Sobrement intitulée Dans les mots de Camille, la lecture de la correspondance entre les célèbres sculpteurs français du XIXe siècle Camille Claudel et Auguste Rodin n’inspirait pas la joie. Véritable récit de la descente aux enfers de cette jeune passionnée de la glaise et du bronze, toutes les étapes de sa vie d’artiste étaient présentes. De ses premiers succès dans son atelier parisien à son décès au centre de santé de Montfavet à Montdevergues, l’élévation et la chute de cette femme souvent victime de persécutions imaginaires est dépeinte. Un voyage au cœur de celle qui fut injustement internée et dont le travail fut largement copié et exploité par des chercheurs d’or sans scrupules.

C’est au théâtre de l’Alliance française de Toronto (AFT) que se sont produits Louise Naubert et Bernard Meney devant une vingtaine de personnes. Assis de chaque côté de la scène, les deux lecteurs ont tour à tour retransmis au public ce qui se trouvait sur leurs feuilles. Les lumières s’ouvraient sur le personnage qui s’exprimait avant de fondre pour se focaliser sur l’autre. La lecture fut entrecoupée de projections montrant les visages des deux personnages avec quelques lignes soulignant la gravité de la situation.

Les deux membres de la troupe de théâtre La Tangente livrent leurs impressions après leur prestation du samedi 4 octobre. « Il y a eu beaucoup d’écoute même si les sons de téléphone nous ont dérangés, s’exclament-ils à l’unisson. Ça n’est pas un sujet facile. On rentre dans l’intimité de Camille Claudel et c’est triste à mourir. »

Ayant effectué eux-mêmes la sélection des textes, ils expliquent leur choix : « Il y a une passion pour la sculpture que les deux partageaient, dit Mme Naubert. C’est intéressant pour nous en tant qu’artistes de faire revivre le personnage. » Le spectacle lui-même fut élaboré par la chorégraphe montréalaise Sylvie Bouchard sur une idée de Claude Guilmain, directeur général du théâtre, qui venait de lire une biographie de Camille Claudel. 

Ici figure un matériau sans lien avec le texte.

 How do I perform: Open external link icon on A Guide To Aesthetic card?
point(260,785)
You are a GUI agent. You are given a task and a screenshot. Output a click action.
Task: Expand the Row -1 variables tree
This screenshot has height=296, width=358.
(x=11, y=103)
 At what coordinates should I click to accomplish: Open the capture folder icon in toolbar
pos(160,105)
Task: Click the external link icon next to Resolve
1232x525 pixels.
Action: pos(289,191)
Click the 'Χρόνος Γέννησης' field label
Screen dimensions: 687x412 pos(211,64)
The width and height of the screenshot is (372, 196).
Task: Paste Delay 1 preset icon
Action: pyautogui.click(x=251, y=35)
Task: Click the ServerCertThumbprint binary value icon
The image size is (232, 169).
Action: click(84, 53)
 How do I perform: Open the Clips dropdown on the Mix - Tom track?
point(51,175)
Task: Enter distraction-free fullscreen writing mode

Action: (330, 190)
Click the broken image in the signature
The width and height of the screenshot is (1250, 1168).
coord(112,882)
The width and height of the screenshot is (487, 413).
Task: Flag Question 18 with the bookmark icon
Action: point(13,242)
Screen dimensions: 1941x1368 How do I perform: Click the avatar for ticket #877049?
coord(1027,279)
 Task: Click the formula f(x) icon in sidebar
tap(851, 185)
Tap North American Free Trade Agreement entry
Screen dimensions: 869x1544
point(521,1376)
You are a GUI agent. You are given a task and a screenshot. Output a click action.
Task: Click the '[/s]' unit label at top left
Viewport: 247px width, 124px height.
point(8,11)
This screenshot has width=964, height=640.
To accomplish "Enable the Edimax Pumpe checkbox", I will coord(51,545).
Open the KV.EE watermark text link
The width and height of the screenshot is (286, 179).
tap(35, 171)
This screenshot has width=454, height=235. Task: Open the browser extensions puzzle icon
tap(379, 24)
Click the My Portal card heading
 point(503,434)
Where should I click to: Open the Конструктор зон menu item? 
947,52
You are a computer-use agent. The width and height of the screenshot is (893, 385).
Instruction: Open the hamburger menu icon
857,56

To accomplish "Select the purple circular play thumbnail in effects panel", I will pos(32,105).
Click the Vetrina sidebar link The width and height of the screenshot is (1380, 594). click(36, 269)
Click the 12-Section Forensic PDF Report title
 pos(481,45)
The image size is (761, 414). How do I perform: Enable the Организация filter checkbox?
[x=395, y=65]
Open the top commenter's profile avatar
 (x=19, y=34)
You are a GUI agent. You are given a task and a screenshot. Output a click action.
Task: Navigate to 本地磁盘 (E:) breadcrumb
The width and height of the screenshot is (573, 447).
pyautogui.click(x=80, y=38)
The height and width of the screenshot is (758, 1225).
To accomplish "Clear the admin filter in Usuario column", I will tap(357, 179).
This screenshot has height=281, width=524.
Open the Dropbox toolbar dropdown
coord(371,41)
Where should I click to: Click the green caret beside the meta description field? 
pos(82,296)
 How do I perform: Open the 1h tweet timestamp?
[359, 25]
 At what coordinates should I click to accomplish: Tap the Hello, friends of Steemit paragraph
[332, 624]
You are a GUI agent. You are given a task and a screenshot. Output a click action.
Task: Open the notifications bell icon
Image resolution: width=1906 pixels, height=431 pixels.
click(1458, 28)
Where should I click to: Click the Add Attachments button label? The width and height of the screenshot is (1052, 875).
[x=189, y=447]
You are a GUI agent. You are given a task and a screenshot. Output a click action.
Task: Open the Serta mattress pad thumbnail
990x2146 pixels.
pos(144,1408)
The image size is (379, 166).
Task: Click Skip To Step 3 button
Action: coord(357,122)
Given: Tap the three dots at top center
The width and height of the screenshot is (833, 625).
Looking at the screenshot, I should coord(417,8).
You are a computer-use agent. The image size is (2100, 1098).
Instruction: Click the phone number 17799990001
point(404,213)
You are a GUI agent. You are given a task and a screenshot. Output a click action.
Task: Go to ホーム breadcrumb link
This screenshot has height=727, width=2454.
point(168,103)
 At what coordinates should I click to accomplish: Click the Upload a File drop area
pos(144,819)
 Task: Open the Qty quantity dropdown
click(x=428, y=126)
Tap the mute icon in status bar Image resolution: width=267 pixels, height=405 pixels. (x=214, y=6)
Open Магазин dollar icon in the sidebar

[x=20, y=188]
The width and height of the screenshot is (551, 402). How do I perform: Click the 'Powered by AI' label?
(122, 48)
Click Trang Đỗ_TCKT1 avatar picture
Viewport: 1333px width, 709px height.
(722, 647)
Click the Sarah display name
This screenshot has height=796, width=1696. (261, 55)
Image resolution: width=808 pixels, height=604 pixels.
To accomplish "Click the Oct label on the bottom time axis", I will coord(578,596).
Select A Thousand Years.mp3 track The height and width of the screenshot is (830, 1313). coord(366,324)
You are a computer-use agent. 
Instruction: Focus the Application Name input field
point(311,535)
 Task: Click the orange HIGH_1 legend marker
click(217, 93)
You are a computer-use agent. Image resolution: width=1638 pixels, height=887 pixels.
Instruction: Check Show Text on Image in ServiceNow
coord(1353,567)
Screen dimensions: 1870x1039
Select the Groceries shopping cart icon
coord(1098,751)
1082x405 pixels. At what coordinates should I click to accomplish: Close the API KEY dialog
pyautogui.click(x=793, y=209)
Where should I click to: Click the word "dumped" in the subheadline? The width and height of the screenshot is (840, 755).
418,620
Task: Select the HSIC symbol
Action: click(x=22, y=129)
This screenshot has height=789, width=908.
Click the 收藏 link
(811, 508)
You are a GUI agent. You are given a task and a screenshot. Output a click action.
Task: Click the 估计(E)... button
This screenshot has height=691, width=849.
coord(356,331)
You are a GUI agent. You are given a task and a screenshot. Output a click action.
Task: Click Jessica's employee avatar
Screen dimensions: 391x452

L’absence de mouvement tout au long de la lecture est la volonté de refléter l’immobilité de la sculpture sur le thème d’une femme qui s’enfonce. « C’est une femme qui a voulu se libérer, renchérit Mme Naubert. Rodin est devenu un prétexte pour parler de son combat. »

Habitués de la scène, le duo sera de retour du 23 au 25 octobre dans L’implorante et l’éternel voyage au Théâtre du centre Harbourfront.